● Information supplied:
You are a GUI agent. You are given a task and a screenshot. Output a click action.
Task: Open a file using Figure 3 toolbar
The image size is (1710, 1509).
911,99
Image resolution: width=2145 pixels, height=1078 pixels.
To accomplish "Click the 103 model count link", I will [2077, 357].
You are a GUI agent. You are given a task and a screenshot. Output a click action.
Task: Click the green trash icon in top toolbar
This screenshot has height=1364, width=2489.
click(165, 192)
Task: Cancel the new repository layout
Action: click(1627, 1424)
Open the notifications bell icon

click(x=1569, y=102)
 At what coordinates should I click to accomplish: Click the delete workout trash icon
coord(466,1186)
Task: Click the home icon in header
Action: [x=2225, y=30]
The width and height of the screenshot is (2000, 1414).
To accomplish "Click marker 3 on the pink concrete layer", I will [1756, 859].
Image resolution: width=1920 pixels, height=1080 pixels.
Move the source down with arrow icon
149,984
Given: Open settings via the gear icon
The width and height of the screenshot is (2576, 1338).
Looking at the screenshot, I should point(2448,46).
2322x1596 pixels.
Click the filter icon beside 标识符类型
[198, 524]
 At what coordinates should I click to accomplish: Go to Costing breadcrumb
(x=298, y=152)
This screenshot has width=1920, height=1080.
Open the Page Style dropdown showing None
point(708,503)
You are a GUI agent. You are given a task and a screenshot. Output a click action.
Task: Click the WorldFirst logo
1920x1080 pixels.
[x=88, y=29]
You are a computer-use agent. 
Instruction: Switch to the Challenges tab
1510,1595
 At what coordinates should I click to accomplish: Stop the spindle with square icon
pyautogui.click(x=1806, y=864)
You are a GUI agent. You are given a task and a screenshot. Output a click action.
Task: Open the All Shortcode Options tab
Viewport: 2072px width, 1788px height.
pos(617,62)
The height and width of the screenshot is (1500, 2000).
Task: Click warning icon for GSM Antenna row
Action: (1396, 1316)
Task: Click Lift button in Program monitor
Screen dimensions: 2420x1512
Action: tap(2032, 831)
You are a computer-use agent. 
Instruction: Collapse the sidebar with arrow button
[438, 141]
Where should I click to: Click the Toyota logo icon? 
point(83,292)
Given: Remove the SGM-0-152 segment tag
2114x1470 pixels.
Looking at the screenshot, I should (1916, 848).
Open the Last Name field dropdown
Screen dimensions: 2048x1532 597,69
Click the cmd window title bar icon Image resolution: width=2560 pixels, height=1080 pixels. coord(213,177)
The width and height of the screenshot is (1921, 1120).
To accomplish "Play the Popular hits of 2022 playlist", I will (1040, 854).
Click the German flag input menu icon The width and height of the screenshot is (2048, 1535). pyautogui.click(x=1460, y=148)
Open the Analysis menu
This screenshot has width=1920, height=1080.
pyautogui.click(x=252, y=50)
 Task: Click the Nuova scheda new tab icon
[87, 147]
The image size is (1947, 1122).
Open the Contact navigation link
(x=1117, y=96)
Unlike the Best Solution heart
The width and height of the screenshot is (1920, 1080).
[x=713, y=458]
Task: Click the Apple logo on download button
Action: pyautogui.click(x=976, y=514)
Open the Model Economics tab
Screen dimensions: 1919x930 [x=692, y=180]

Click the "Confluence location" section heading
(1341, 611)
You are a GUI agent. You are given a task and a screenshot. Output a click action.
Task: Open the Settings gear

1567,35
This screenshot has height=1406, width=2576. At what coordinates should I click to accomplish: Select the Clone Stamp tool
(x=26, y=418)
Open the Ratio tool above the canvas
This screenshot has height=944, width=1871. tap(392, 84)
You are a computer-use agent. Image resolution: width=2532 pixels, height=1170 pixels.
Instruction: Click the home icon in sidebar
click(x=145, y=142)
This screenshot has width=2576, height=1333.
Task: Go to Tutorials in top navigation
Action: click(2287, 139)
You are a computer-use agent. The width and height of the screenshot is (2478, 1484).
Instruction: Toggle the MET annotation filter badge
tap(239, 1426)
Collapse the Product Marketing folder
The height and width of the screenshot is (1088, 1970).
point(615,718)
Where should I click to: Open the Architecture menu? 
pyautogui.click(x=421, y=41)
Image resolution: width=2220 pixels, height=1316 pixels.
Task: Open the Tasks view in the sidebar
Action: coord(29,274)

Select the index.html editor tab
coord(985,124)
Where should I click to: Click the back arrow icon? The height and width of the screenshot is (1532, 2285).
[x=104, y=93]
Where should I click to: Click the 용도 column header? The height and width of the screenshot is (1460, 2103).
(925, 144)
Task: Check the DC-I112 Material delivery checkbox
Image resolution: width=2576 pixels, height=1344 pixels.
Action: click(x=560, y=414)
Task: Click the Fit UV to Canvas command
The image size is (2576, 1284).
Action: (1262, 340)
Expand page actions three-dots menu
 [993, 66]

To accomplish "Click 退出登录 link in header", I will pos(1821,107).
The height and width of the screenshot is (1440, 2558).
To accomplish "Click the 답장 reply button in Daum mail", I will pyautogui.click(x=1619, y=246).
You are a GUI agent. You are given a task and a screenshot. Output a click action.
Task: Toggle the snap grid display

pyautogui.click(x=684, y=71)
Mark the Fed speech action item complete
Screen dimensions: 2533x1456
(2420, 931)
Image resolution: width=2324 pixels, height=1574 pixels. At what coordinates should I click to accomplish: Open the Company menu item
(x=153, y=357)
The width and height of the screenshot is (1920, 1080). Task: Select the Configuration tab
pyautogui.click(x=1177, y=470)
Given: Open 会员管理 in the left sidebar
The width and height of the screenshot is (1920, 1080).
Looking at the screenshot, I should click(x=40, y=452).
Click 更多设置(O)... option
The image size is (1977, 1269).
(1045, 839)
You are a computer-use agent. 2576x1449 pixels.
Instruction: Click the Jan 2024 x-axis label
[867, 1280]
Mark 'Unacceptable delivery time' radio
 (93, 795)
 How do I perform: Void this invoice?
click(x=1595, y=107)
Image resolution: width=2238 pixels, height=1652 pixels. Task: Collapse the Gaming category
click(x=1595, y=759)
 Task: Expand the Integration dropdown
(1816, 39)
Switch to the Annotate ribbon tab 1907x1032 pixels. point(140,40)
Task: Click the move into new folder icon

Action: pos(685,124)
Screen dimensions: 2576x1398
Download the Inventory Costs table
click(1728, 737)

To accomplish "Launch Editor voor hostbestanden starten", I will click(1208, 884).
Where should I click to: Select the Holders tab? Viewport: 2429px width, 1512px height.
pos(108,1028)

● Your task: Go through the records and tally the lines that include "toolbar". Write only the number.

● Answer section: 2